Other examples; Burma started to produce localized copies of the M79 launcher some time in the 1980s-1990s (near as I can tell without doing some in-depth research) and had made copies of the Uzi as well as producing an Italian designed SMG for a short period (the TZ-45 SMG, known in Burmese service as the BA-52).

They have acquired the licence to produce various weapons but have also been producing some models that possible/probably were made without a licence agreement.
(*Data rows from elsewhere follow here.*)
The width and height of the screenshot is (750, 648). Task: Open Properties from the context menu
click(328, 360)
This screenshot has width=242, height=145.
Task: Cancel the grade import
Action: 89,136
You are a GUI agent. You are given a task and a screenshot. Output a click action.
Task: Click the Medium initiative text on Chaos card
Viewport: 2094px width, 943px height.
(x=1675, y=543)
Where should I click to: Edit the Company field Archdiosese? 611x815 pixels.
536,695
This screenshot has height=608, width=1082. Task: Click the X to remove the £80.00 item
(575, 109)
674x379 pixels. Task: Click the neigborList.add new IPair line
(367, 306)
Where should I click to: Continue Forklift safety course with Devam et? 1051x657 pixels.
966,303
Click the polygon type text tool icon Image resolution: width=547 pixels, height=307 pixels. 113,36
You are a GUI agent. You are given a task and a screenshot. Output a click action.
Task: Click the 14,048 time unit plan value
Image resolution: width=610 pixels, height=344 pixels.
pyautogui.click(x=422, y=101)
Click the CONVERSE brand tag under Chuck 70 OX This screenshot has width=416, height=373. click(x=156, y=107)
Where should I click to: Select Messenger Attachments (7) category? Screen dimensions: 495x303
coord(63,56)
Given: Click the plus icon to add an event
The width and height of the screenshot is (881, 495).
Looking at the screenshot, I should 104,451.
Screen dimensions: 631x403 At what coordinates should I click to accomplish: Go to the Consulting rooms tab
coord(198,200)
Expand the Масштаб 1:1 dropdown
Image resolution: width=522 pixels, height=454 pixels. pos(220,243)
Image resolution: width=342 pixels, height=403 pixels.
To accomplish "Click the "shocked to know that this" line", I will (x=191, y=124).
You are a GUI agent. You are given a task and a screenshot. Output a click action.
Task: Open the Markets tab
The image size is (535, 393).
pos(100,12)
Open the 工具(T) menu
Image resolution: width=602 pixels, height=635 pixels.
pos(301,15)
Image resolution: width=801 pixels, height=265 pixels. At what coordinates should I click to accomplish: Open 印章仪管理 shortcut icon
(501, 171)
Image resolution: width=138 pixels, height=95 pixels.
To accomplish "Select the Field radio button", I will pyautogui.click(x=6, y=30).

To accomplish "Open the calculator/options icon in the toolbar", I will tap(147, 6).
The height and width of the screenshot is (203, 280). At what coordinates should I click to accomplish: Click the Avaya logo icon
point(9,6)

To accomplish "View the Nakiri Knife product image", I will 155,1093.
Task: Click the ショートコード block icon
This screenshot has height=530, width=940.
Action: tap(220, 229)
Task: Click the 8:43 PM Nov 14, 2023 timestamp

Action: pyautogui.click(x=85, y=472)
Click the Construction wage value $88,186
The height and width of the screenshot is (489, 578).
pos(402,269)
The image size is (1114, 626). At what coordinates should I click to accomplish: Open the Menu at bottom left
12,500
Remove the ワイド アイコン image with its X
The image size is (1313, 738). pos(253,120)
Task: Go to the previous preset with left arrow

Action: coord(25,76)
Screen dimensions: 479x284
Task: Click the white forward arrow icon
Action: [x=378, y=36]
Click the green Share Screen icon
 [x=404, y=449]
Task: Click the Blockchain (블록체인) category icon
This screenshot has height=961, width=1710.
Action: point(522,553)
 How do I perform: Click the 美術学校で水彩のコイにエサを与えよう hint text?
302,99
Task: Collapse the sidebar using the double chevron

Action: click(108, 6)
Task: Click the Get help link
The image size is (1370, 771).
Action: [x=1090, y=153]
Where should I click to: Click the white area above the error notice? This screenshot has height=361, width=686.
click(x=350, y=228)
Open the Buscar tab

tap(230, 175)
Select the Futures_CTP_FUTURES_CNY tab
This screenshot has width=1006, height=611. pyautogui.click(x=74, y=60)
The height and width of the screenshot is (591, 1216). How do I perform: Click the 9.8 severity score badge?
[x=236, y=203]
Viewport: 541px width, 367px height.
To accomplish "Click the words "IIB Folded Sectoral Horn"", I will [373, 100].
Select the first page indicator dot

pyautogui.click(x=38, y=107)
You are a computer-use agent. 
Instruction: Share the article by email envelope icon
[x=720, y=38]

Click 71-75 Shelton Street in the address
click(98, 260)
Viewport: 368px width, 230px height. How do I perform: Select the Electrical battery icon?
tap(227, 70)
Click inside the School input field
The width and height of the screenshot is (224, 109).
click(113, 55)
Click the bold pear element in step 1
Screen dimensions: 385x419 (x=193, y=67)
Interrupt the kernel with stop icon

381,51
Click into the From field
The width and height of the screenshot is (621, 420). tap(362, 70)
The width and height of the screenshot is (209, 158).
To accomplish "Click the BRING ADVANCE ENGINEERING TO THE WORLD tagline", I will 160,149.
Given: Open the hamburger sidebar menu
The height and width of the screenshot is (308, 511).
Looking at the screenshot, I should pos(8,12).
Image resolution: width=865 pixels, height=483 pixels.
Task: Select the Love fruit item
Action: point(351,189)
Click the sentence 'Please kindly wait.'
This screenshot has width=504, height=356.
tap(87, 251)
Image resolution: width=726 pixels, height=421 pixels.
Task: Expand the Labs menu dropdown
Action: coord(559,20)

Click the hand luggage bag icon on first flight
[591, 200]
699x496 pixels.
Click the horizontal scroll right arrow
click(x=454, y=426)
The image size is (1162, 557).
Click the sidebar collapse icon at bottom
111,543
For example, a new handgun being made for Burmese military/police use appears to be an unlicenced Glock copy.

Wiki has some reasonable information (I say "reasonable" because some of the articles on Burmese made weapons need some seriously improved research to get even a reasonable quantity of info, let alone quality info)
https://en.wikipedia.org/wiki/Myanmar_Army#Weapons

A better source is from the Small Arms Review magazine: -
http://www.smallarmsreview.com/displ...darticles=1154

Plus Burma had been getting technical aid & assistance from China and North Korea along with buying weapons and vehicles made by those countries. There's speculation that Burma was producing chemical weapons sometime in the late 1980s or the early 1990s and there have been accounts of chemical weapons being used against dissenting groups in the region.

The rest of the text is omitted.